MUBI also includes in its streaming schedule some Hollywood films from the recent past (see below for definitions of ‘recent’). This last week saw two Sydney Pollack titles added to the roster (the other is Tootsie with Dustin Hoffman). Pollack had a forty-year career as a director, producer and actor working with the leading stars from 1965 to 2005. As a director he made conventional mainstream films with strong narratives, often dealing with outsider figures from a ‘liberal’ perspective. Absence of Malice pairs Paul Newman and Sally Field. I was a fan of both actors in 1981 but I don’t remember watching this at the time. I always loved Newman as a star, wishing only that he would make more films as a director – Rachel, Rachel (1968) and Sometimes a Great Notion (1971) are films I’d happily watch again. Sally Field is still active but her peak film career was probably from the mid 1970s to the mid ’90s when Hollywood’s sexism cast her as the older woman destined for character parts. Earlier she had often been paired with male stars ten or more years older (Burt Reynolds, James Garner et al.) and therefore a romance with Newman was par for the course.
‘Absence of malice’ is a legal term relevant to libel law in the US. A newspaper may print a story that may not be true about a person as long as they do so in good faith, not knowing that it is false. Whether the film’s plot actually works in terms of the US legal system appears to be open to question. The basic premise is that Megan (Sally Field), a news reporter for a local Miami paper, runs a story about an FBI investigation of a local rum importer, Michael Gallagher (Paul Newman) who is assumed to be a suspect in the disappearance of a local union leader. Michael’s father was a ‘rum runner’ during prohibition with contacts in organised crime. Michael was sent to good schools and is ‘clean’. The news report creates major difficulties for Michael with the withdrawal of labour by his unionised workforce and loss of business with local restaurants. He begins his fightback by confronting Megan about where she got the story.

As the narrative progresses it becomes clear that the local FBI boss is ‘fishing’ for leads and that the District Attorney has his own election issues. Throw in that Michael and Megan have an attraction for each other plus there is a third person with an emotional attachment involved in Michael’s situation and an intriguing narrative develops. The Miami setting is well handled and the film begins with a documentary montage detailing the hot metal process for newspaper printing that should be an eye-opener for younger viewers. Megan is an interesting character. She’s without a significant back story and it could be argued that she finds herself trapped between her boss (the editor played by Josef Sommer) the FBI team (at least one of whom is an admirer) and Michael – all older men. But she remains her own woman. It’s good to see Sally Field playing her real age (34) and coming across as a professional woman rather than simply as the plot’s romance interest. In her best line she reminds Michael that she is a woman of 34 who doesn’t need courting. Some reviewers at the time saw her character as an example of a ‘bad journalist’ (in the context of All the President’s Men in 1976).

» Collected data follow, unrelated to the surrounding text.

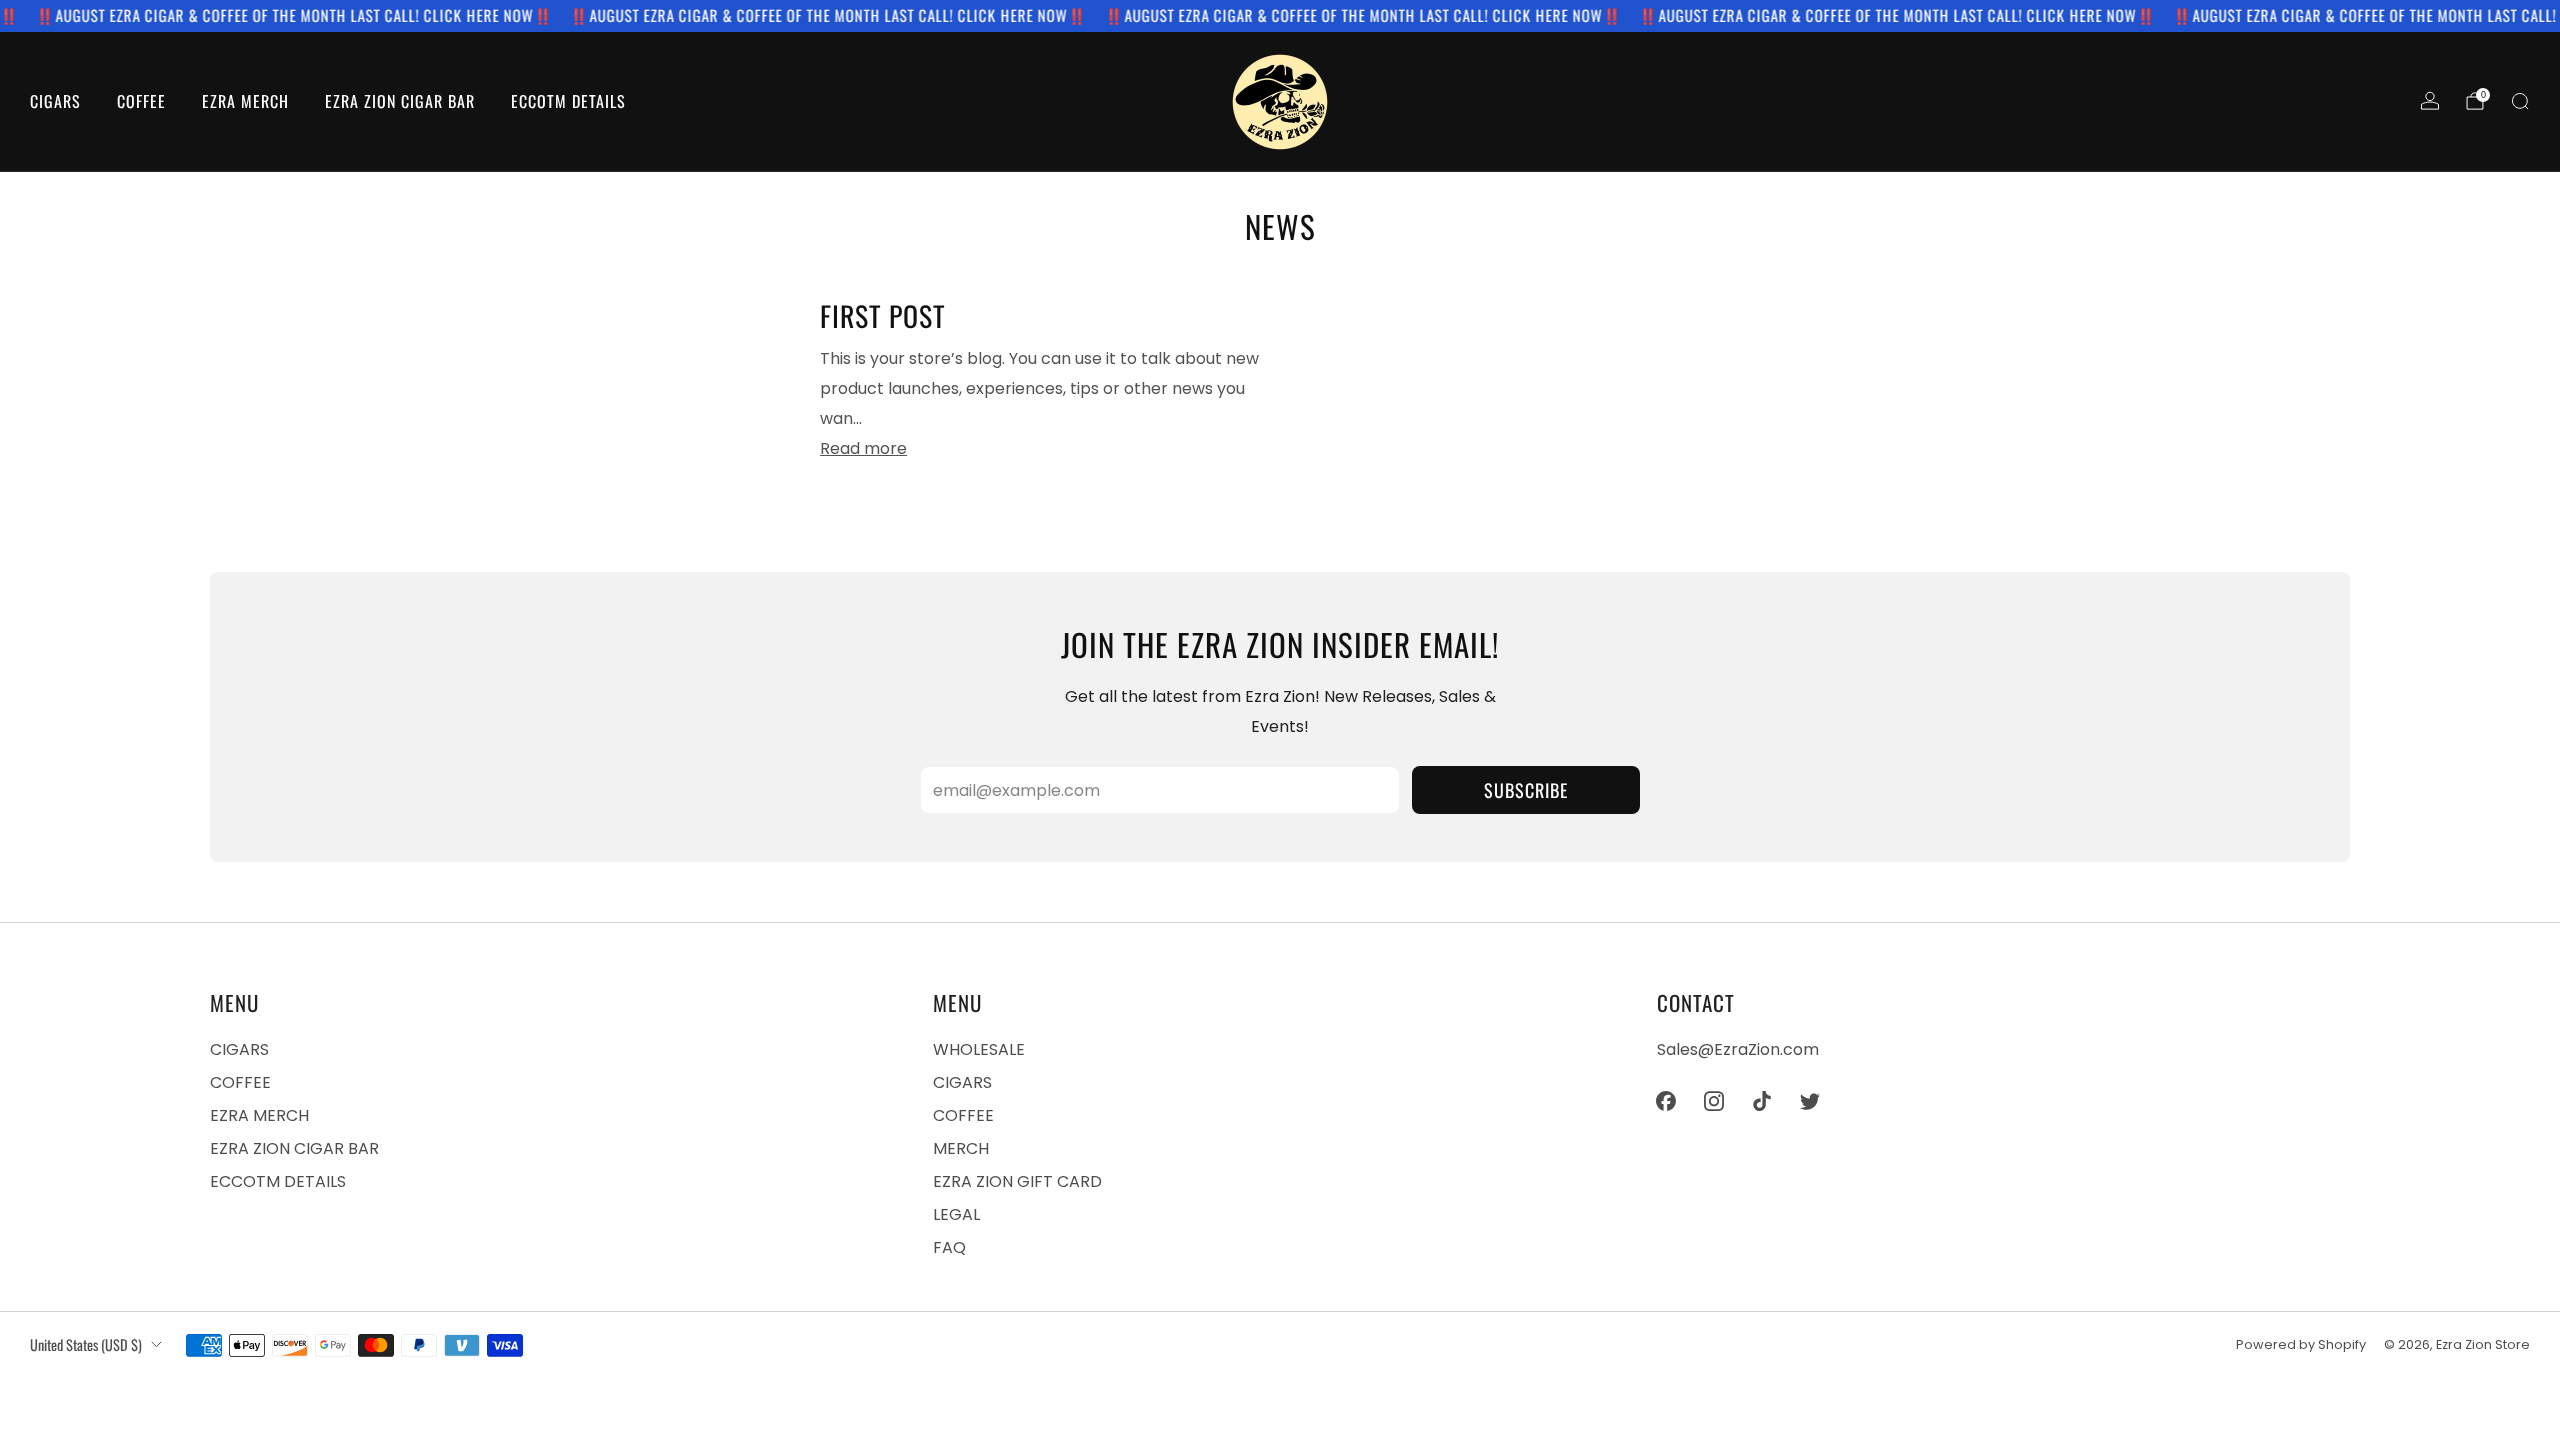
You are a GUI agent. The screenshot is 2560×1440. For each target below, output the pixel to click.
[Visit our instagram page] (1714, 1101)
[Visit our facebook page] (1666, 1101)
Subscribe (1526, 790)
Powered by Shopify (2301, 1344)
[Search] (2520, 101)
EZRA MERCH (245, 101)
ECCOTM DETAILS (568, 101)
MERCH (961, 1148)
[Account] (2430, 101)
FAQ (949, 1247)
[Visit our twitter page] (1810, 1101)
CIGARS (55, 101)
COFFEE (141, 101)
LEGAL (956, 1214)
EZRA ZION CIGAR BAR (400, 101)
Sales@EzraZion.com (1738, 1049)
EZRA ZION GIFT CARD (1017, 1181)
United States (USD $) (86, 1344)
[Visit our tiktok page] (1762, 1101)
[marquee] (1280, 16)
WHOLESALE (979, 1049)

That seems a mis-reading to me. Megan certainly uses the tricks she knows to get a story but I don’t think that makes her ‘bad’, especially given the pressure on her to sensationalise – which she tries not to do. I won’t spoil the narrative by explaining Melinda Dillon’s character as Teresa, but she won an Oscar nomination for her part. There were also nominations for Newman and for the main writer Kurt Luedtke who had been a newspaper reporter and editor – he wrote two further scripts for Pollack, Out of Africa in 1985 and Random Hearts in 1999.

A couple of days before I saw the film, someone suggested to me that some younger film programmers saw 1980s films as ‘classic cinema’ now. I was initially shocked but now I can see that there is evidence to support this. Absence of Malice seems more like the tail-end of 1970s Hollywood. Aspects of the plot are similar to several of those 70s movies that find darker, ‘murkier’? elements in cities like Miami. I did find some of the costumes odd. Newman is beautiful in his mid fifties, still slim and still with those piercing blue eyes, but in one scene he wears high-waisted jeans with a tight check shirt which didn’t work for me in terms of the character. Sally Field has a smaller version of that 80s ‘big hair’ trend and a succession of suit outfits with heels which make her look uncomfortable in the heat of Miami (especially when clambering into Michael’s boat. But these are minor worries. What does seem ‘classic’ is that this is engaging entertainment over 116 minutes for an adult audience without a contrived tacked-on ending. It’s good to be reminded that Hollywood could once do this on a regular basis.